◆ **YOUR INSTRUCTIONS**
Please set down the listing exactly, from the first line to the last.
━━━━━ THE INPUT ━━━━━
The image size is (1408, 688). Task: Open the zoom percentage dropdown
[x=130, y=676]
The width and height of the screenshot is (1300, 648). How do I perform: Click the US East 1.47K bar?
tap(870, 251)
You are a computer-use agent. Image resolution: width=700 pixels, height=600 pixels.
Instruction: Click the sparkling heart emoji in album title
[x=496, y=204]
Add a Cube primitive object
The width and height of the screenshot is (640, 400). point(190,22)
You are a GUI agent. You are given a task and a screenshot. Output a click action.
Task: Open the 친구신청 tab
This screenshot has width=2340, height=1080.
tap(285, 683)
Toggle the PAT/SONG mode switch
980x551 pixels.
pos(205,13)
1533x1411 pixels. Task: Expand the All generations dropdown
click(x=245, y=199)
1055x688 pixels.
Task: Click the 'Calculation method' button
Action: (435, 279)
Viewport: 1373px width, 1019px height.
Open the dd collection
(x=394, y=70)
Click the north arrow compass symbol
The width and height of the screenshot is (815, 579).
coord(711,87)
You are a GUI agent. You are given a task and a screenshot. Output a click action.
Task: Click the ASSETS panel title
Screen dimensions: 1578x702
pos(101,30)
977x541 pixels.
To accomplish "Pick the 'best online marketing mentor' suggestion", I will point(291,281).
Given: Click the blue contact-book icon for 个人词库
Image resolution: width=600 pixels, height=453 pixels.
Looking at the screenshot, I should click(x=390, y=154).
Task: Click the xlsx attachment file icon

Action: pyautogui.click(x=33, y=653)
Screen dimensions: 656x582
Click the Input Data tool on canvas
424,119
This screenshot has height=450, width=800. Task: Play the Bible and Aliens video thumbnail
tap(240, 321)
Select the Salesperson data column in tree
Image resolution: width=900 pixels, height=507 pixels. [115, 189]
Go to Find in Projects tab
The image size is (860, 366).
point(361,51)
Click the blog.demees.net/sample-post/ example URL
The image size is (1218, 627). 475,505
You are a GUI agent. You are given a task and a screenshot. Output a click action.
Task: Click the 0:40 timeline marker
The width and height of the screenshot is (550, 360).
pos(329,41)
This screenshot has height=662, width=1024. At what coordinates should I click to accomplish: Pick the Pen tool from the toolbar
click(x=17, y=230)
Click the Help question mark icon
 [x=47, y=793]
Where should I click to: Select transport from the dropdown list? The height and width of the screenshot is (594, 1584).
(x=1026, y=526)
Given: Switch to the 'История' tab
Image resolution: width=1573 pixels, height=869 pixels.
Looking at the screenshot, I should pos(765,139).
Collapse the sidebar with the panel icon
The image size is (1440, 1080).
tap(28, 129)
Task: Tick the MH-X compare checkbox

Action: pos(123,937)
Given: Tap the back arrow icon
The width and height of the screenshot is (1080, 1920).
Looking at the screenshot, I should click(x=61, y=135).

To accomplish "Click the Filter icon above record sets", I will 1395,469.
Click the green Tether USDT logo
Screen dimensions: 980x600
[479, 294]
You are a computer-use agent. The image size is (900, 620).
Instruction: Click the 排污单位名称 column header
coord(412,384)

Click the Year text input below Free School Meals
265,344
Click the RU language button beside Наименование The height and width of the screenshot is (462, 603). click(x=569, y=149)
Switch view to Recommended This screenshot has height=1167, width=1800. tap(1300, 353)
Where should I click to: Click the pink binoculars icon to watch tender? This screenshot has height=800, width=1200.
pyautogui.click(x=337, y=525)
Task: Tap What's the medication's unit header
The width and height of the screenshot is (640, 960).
━━━━━
◆ **RESPONSE AREA**
The image size is (1408, 688). Task: Open the zoom percentage dropdown
[x=130, y=676]
The width and height of the screenshot is (1300, 648). How do I perform: Click the US East 1.47K bar?
tap(870, 251)
You are a computer-use agent. Image resolution: width=700 pixels, height=600 pixels.
Instruction: Click the sparkling heart emoji in album title
[x=496, y=204]
Add a Cube primitive object
The width and height of the screenshot is (640, 400). point(190,22)
You are a GUI agent. You are given a task and a screenshot. Output a click action.
Task: Open the 친구신청 tab
This screenshot has width=2340, height=1080.
tap(285, 683)
Toggle the PAT/SONG mode switch
980x551 pixels.
pos(205,13)
1533x1411 pixels. Task: Expand the All generations dropdown
click(x=245, y=199)
1055x688 pixels.
Task: Click the 'Calculation method' button
Action: (435, 279)
Viewport: 1373px width, 1019px height.
Open the dd collection
(x=394, y=70)
Click the north arrow compass symbol
The width and height of the screenshot is (815, 579).
coord(711,87)
You are a GUI agent. You are given a task and a screenshot. Output a click action.
Task: Click the ASSETS panel title
Screen dimensions: 1578x702
pos(101,30)
977x541 pixels.
To accomplish "Pick the 'best online marketing mentor' suggestion", I will point(291,281).
Given: Click the blue contact-book icon for 个人词库
Image resolution: width=600 pixels, height=453 pixels.
Looking at the screenshot, I should click(x=390, y=154).
Task: Click the xlsx attachment file icon

Action: pyautogui.click(x=33, y=653)
Screen dimensions: 656x582
Click the Input Data tool on canvas
424,119
This screenshot has height=450, width=800. Task: Play the Bible and Aliens video thumbnail
tap(240, 321)
Select the Salesperson data column in tree
Image resolution: width=900 pixels, height=507 pixels. [115, 189]
Go to Find in Projects tab
The image size is (860, 366).
point(361,51)
Click the blog.demees.net/sample-post/ example URL
The image size is (1218, 627). 475,505
You are a GUI agent. You are given a task and a screenshot. Output a click action.
Task: Click the 0:40 timeline marker
The width and height of the screenshot is (550, 360).
pos(329,41)
This screenshot has height=662, width=1024. At what coordinates should I click to accomplish: Pick the Pen tool from the toolbar
click(x=17, y=230)
Click the Help question mark icon
 [x=47, y=793]
Where should I click to: Select transport from the dropdown list? The height and width of the screenshot is (594, 1584).
(x=1026, y=526)
Given: Switch to the 'История' tab
Image resolution: width=1573 pixels, height=869 pixels.
Looking at the screenshot, I should pos(765,139).
Collapse the sidebar with the panel icon
The image size is (1440, 1080).
tap(28, 129)
Task: Tick the MH-X compare checkbox

Action: pos(123,937)
Given: Tap the back arrow icon
The width and height of the screenshot is (1080, 1920).
Looking at the screenshot, I should click(x=61, y=135).

To accomplish "Click the Filter icon above record sets", I will 1395,469.
Click the green Tether USDT logo
Screen dimensions: 980x600
[479, 294]
You are a computer-use agent. The image size is (900, 620).
Instruction: Click the 排污单位名称 column header
coord(412,384)

Click the Year text input below Free School Meals
265,344
Click the RU language button beside Наименование The height and width of the screenshot is (462, 603). click(x=569, y=149)
Switch view to Recommended This screenshot has height=1167, width=1800. tap(1300, 353)
Where should I click to: Click the pink binoculars icon to watch tender? This screenshot has height=800, width=1200.
pyautogui.click(x=337, y=525)
Task: Tap What's the medication's unit header
The width and height of the screenshot is (640, 960).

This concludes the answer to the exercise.